ARTICLE:
* * * * * * * * *

# why am i so afraid of him?



## supermom (Dec 19, 2008)

I am a little embarrassed about posting this, because from previous expience i have gotten my head bitten off for even considering divorcing my husband for my own benifit when i have kids but i really dont know what to do. 

Let me start out say, I love and care about my husband very much, and he is very good for me in alot of ways. But area certain aspects of my marraige that make me miserable:
FIRST: I am the only one who shows any interest in our relationship
SECOND: He doesnt comunicate with me, and makes all decisions on his own about finances and such.
THIRD: He doesnt seem to be very interested in me yet says he deosnt want a divorce. He doesnt talk to me, hang out with me, have sex with me. We dont even sleep in the same bed. 
FOURTH: He can be very verbaly abusive. If i mention being unhappy about anything, he calls me names and turns everything around om me and I end up apoligizing
Fifth: We moved accross the country for his job, and he wont let me visit my family, and if any of them come to visit me he humiliates me by being rude and ignoring them. I feel like he is trying to control me in a way.
SIXTH: He wasts so much money and I dont know how to talk to him about it because he screams at me if i try to discuss anything that has to do with him doing anything wrong. I am very careful not to accuse him or blame him. I try to beat around the bush as much as I can as to not make him angry, but I feel like his spending is taking away from our kids. 
SEVENTH: I dont spend ANY money on myself, and anytime I do he makes me feel really guilty about it and then goes out the very next day to spend twice as much on himself. 

Oh my i suppose i could go on and on....i am trying to sound like I am just complaining about him. I am just so frustrated. I feel like I am the only one who cares about our marriage. I am constantly trying to make him happy, and tiptoeing around his moodyness. But i am so drained. I feel like I have nothing left to give. I love him so much and want so much for this to work, but I am out of ideas, He wont communicated with me and is beginning to walk all over me. All I want him to do is put in some effort. But he puts in none. He doesnt care if im happy, he doesnt care about my feelings, and i am constantly trying to think up ways to fix our relationship, but when is enough enough. I feel like if I stay I am just abusing myself. 

Problem is, I have no family in this state and no friends. I am 2 months pregnant and I have no job. We live in a very sacluded military area where there is no work for me where i could support 4 kids. My family lives out of state and i could get a good job back home, but not only is that impossible considering he would never agree to let me move that far away with our kids, and I really wouldnt want to take my kids that far away from him. 

If we didnt have kids I would have left him years ago, But i am so used to putting up with all this that I try to just ignore it. But why should I be his doormat. I love him, but I am tired of beating myself up all the time and turning myself inside out to make him happy, when he notices nothing i do. He wont do counsiling, and i cant MAKE him care.

* * * * * * * * *

EXERCISE TASK 1: Quote the stretch of the forum post about the writer's marriage from "Problem is, I" through "MAKE him care.".
EXERCISE TASK 2: In the forum post about the writer's marriage, why did the couple move across the country?
EXERCISE TASK 3: Carry on the forum post about the writer's marriage from where it stops.

DATASET CONTENT:
* * * * * * * * *

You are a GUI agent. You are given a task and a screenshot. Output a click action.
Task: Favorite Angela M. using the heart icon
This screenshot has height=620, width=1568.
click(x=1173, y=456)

* * * * * * * * *

WRITTEN REPLY 1:
Problem is, I have no family in this state and no friends. I am 2 months pregnant and I have no job. We live in a very sacluded military area where there is no work for me where i could support 4 kids. My family lives out of state and i could get a good job back home, but not only is that impossible considering he would never agree to let me move that far away with our kids, and I really wouldnt want to take my kids that far away from him. 

If we didnt have kids I would have left him years ago, But i am so used to putting up with all this that I try to just ignore it. But why should I be his doormat. I love him, but I am tired of beating myself up all the time and turning myself inside out to make him happy, when he notices nothing i do. He wont do counsiling, and i cant MAKE him care.

WRITTEN REPLY 2: They moved for the husband's job.

WRITTEN REPLY 3:
I am a part time nursing student trying to get as much school work done as I can with three young kids running around here, but it is hard for me to take much more than 2 or three classes at a time. I probably wont be done for another 5 years or so with my RN, and for now am just trying to stick it out until then. Does anyone know of an alternative solution? I cant save any money because I have no access to any. I feel so stuck! Ugh, someone please give me some advice. I would much appreciate it! Sorry if i am all over the place, i am a little burnt out at the mome

Sorry this is so long, I know all of this probably sounds stupid.


----------



## Kat_88 (Dec 19, 2008)

omg you have alot on your plate.... i noe you have alot to think about esspecially being a mum but u shud consider involving your family for help and support. having kids as you say makes it alot harder. but i believe you need to have your family close to help and support you.i think you should stick to your studies aswell..


----------



## supermom (Dec 19, 2008)

Kat_88 said:


> omg you have alot on your plate.... i noe you have alot to think about esspecially being a mum but u shud consider involving your family for help and support. having kids as you say makes it alot harder. but i believe you need to have your family close to help and support you.i think you should stick to your studies aswell..


Thank you so much for your reply. I do feel overwhelmed right now. I dont really have a supportive kind of family. They are not very good at staying in touch with me, and I really dont think they would help me at all anyway. Plus, its a little embarrassing especially since I am supposed to be the one who has it all together (my family is a bit of a mess if you hadn't guessed). I appreciate your reading my post and thank you so much for your advice, i will think about talking to my mom about all this.


----------



## Blanca (Jul 25, 2008)

supermom said:


> I am just so frustrated. I feel like I am the only one who cares about our marriage. I am constantly trying to make him happy, and tiptoeing around his moodyness. But i am so drained. I feel like I have nothing left to give.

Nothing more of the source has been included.